Data to examine
--- START ---
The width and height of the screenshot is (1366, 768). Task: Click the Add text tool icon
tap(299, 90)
--- END ---
--- START ---
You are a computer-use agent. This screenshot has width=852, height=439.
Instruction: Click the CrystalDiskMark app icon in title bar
--- END ---
--- START ---
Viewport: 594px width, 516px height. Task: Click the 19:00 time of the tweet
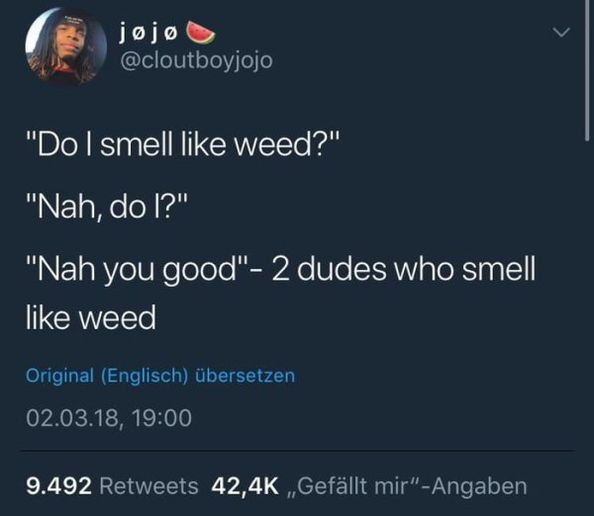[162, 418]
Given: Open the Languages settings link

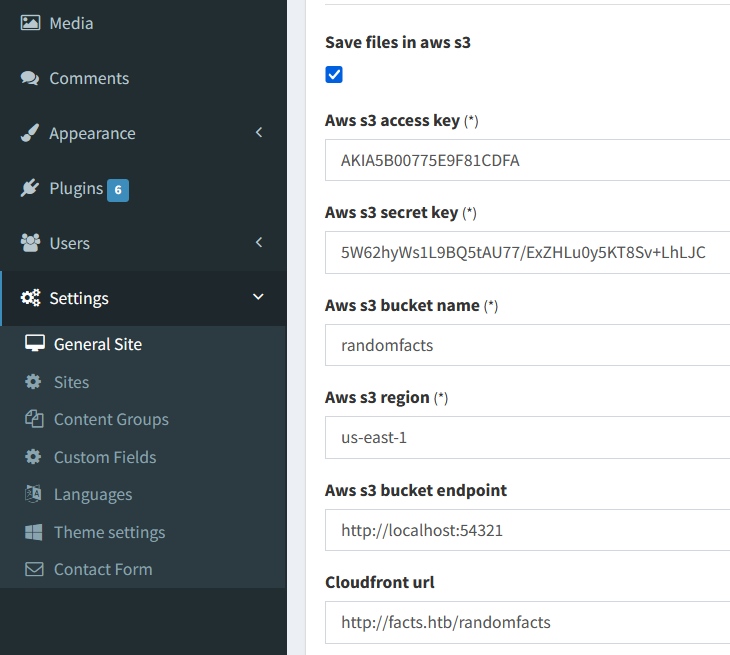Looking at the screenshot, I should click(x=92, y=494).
--- END ---
What is expected
Starting at the line that has "You are a computer-use" and ending at the line that has "Instruction: Click the", please write out the lines above exactly, leaving out all others.

Your solution
You are a computer-use agent. This screenshot has width=852, height=439.
Instruction: Click the CrystalDiskMark app icon in title bar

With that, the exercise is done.